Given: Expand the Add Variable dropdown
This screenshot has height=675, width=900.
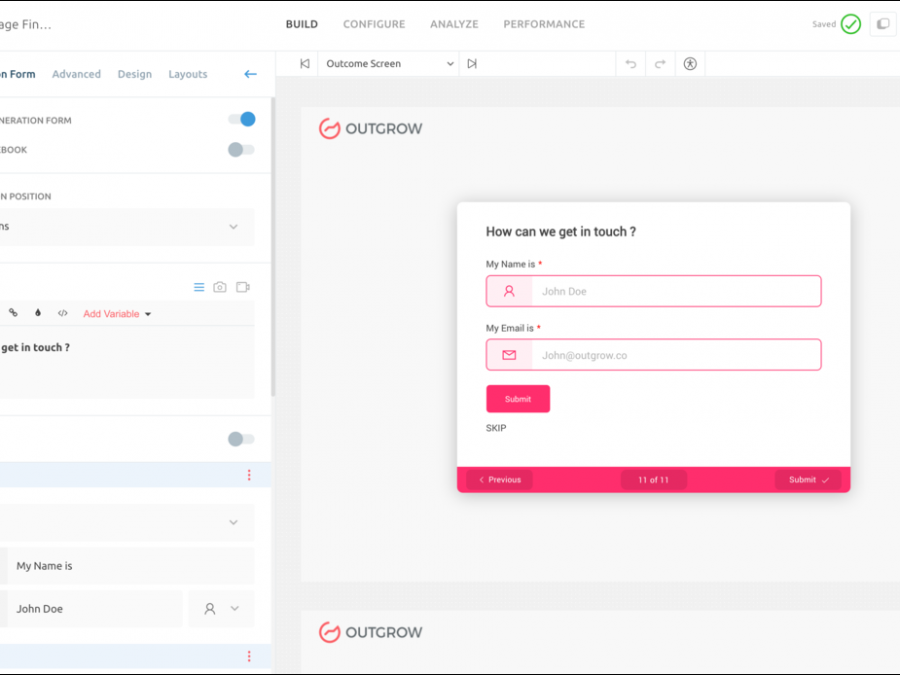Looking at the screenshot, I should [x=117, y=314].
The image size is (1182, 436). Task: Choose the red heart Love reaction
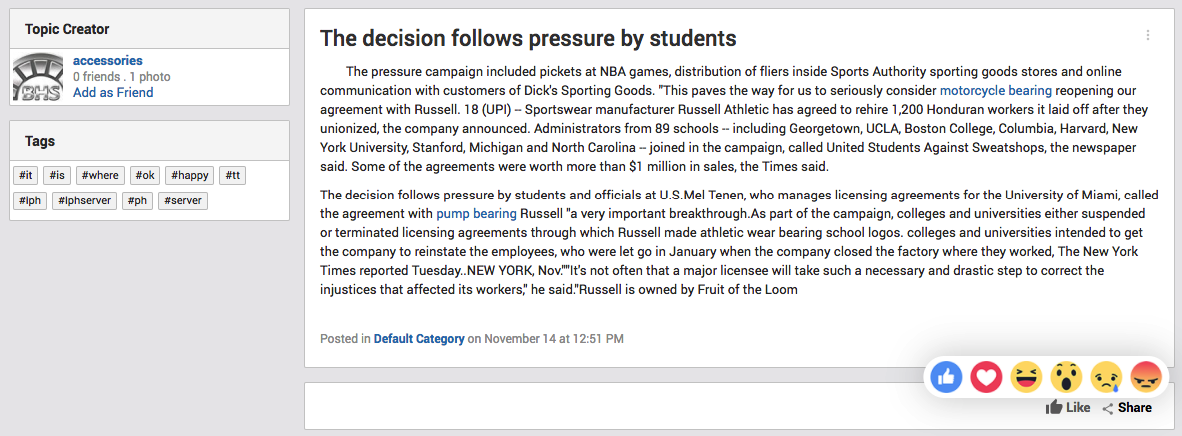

------------------------

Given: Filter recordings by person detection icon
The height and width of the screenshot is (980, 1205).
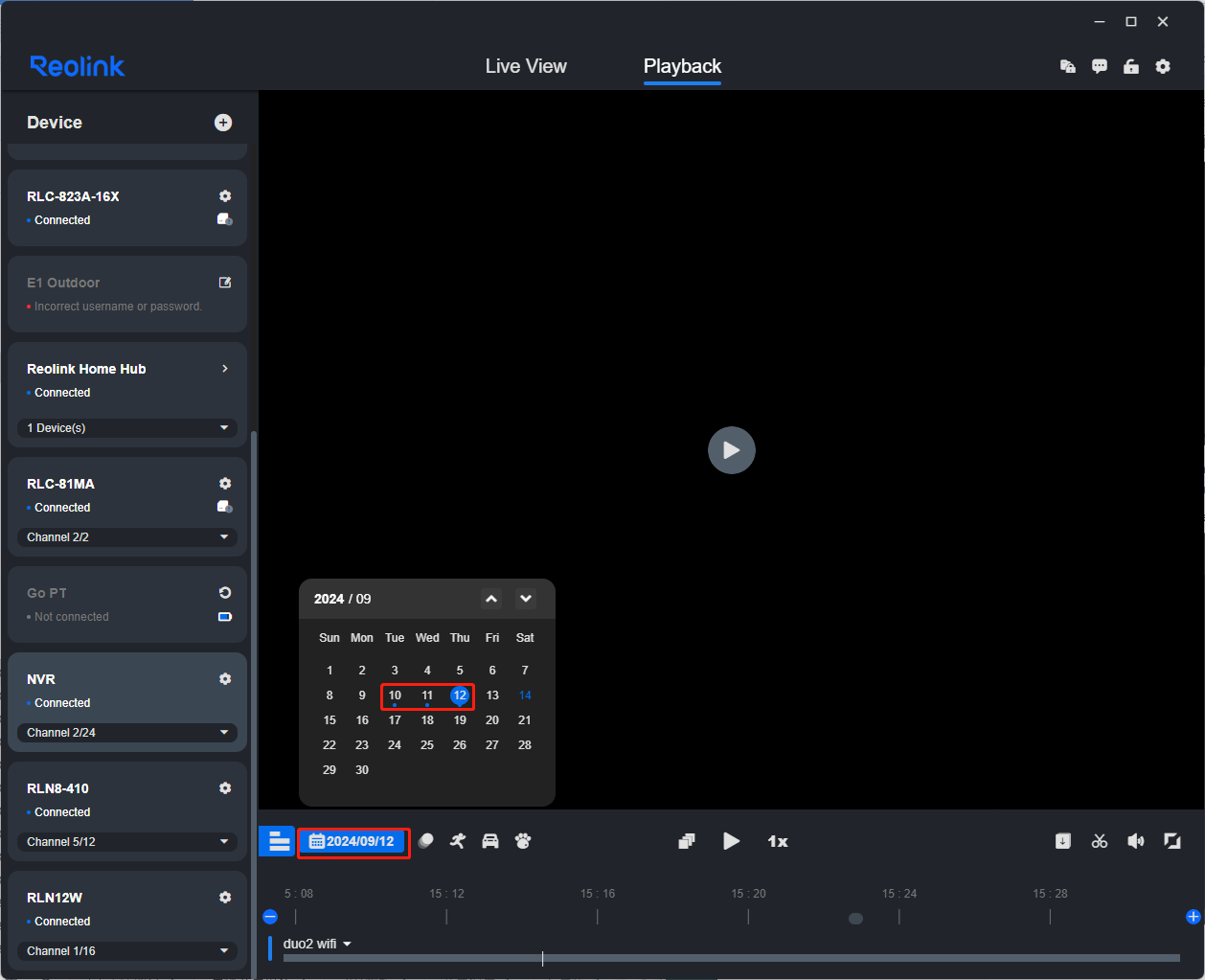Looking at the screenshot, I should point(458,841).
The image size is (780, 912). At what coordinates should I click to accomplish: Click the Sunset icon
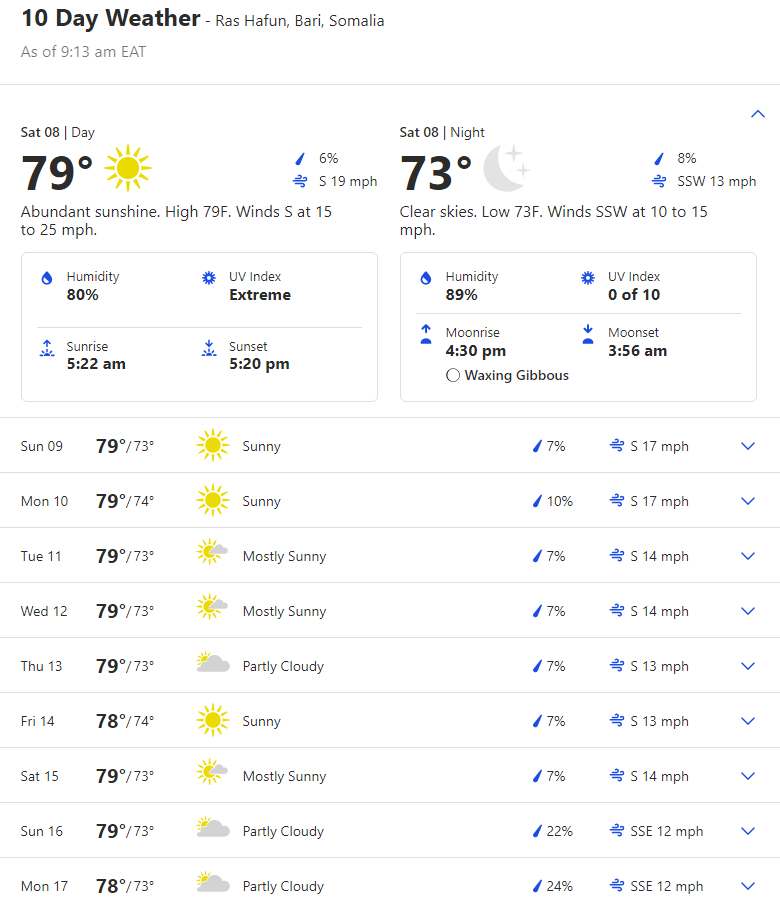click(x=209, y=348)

------------------------

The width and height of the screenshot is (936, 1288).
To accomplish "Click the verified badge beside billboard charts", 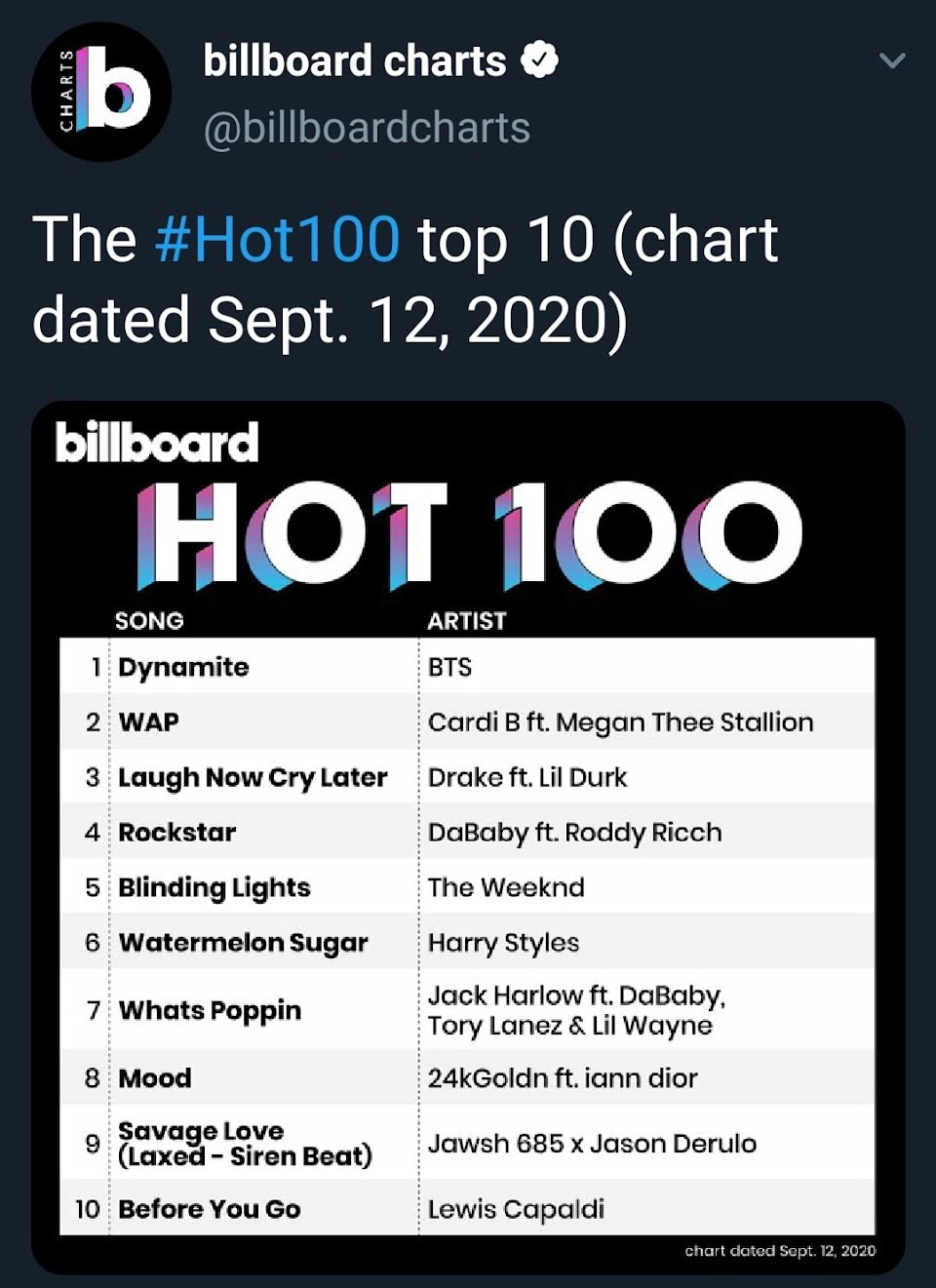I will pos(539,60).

------------------------

> _Work order_
Write back word for word every line in the entries above from the one with "Given: Expand the Add Variable dropdown" to the one with "The image size is (1182, 436).", ends included, and none of the pictures.

> _The completed task_
Given: Expand the Add Variable dropdown
This screenshot has height=675, width=900.
Looking at the screenshot, I should [x=117, y=314].
The image size is (1182, 436). Task: Choose the red heart Love reaction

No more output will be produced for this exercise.